Alas, with the real code the compiler cannot elide the memset.  :(

-uwe


Re: CVS commit: src/sys/compat/sys

2018-06-15 Thread Valery Ushakov
On Fri, Jun 15, 2018 at 19:55:28 +0700, Robert Elz wrote:

> Date:Fri, 15 Jun 2018 12:41:56 +0300
> From:Valery Ushakov 
> Message-ID:  <20180615094156.gd3...@pony.stderr.spb.ru>
> 
>   | Re memset - I now wonder if
>   | compiler is even allowed to be smart here b/c strict aliasing
> 
> Another way would be
> 
>   static const struct timespec50 zts = { 0 };
> and
>   *ts50 = zts;
> 
> which is unlikely to have that problem, and which the compiler might
> be smart enough to optimise into a single assignment where there is
> padding, and perhaps even nothing where there is none.

The compiler does field-by-field assignment in that case and uses
"narrow" movl that doesn't scrub the pad.

With memset you seem to also need to add "restrict" so that the
compiler can elide the dead moves.

The example I'm playing with is:

#include 

struct s   {  int i; long l; };
struct s64 { long i; long l; };

//#define restrict
void foo(struct s * restrict l, const struct s64 * restrict r)
{
#if 0
static const struct s s0 = { 0, 0 };
*l = s0;
#else
memset(l, 0, sizeof(*l));
#endif
l->i = r->i;
l->l = r->l;
}


> I'm also not really a fan of the #if that tests the number of bits in
> int and long (by testing their max values) - that is assuming that
> when long is wider than int, it also has wider alignment, which is
> not necessarily so - a system with 4 byte ints and 8 byte long,
> could have long with 4 byte alignment (and that struct be 12 bytes
> long, alogned 4). The code as it is isn't wrong, ijust the attempt
> to avoid the memset() when it isn't needed might fail, and do the
> memset() when there is nothing to clear - and if the compiler doesn't
> or even can't, optimise it away then it is wasteful.

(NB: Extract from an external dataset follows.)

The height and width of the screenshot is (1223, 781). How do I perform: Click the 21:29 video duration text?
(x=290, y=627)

Yes, the #if test feels icky...

It seems that with restrict we can just memset the whole struct and
the compiler will elide the memset completely when there's no pad to
scrub.

-uwe


Re: CVS commit: src/sys/compat/sys

2018-06-15 Thread Robert Elz
Date:Fri, 15 Jun 2018 12:41:56 +0300
From:Valery Ushakov 
Message-ID:  <20180615094156.gd3...@pony.stderr.spb.ru>

  | Re memset - I now wonder if
  | compiler is even allowed to be smart here b/c strict aliasing

Another way would be

static const struct timespec50 zts = { 0 };
and
*ts50 = zts;

which is unlikely to have that problem, and which the compiler might
be smart enough to optimise into a single assignment where there is
padding, and perhaps even nothing where there is none.

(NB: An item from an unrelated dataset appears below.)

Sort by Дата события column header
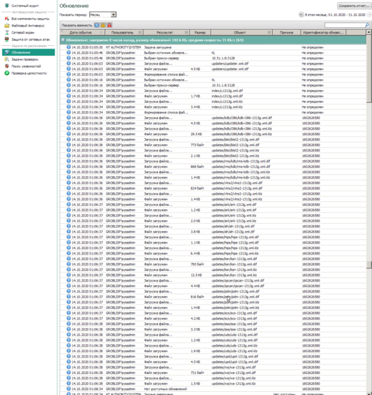This screenshot has height=395, width=372. [x=81, y=31]
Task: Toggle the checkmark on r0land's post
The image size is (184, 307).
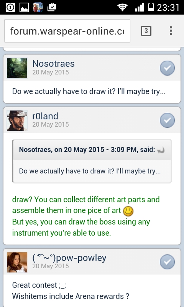Action: (x=167, y=120)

I'm also not really a fan of the #if that tests the number of bits in
int and long (by testing their max values) - that is assuming that
when long is wider than int, it also has wider alignment, which is
not necessarily so - a system with 4 byte ints and 8 byte long,
could have long with 4 byte alignment (and that struct be 12 bytes
long, alogned 4). The code as it is isn't wrong, ijust the attempt
to avoid the memset() when it isn't needed might fail, and do the
memset() when there is nothing to clear - and if the compiler doesn't
or even can't, optimise it away then it is wasteful.

kre



Re: CVS commit: src/sys/compat/sys

2018-06-15 Thread Valery Ushakov
On Fri, Jun 15, 2018 at 18:05:29 +1000, matthew green wrote:

> "Robert Elz" writes:
> > Module Name:src
> > Committed By:   kre
> > Date:   Fri Jun 15 07:46:59 UTC 2018
> > 
> > Modified Files:
> > src/sys/compat/sys: time_types.h
> > 
> > Log Message:
> > If we are going to use offsetof() we'd need to include  to
> > get it defined.  Rather than deal with potential namespace issues
> > with that, just clear the entire struct, rather than attempting to
> > stop after the potential padding field.   If the compiler is good enough
> > it should make no difference (there are just 3 fields, 2 named ones
> > are assigned to, immediately after the memset() - the compiler can
> > detect that, and not bother assigning (via memset()) to the unmamed
> > 3rd padding field).   If the compiler is not smart enough to deal
> > with this, then I doubt writing 8 more zero bytes will make enough
> > difference to matter.
> 
> the compiler isn't smart apparently, and the previous change
> should have fixed the problem.  did we really need this too?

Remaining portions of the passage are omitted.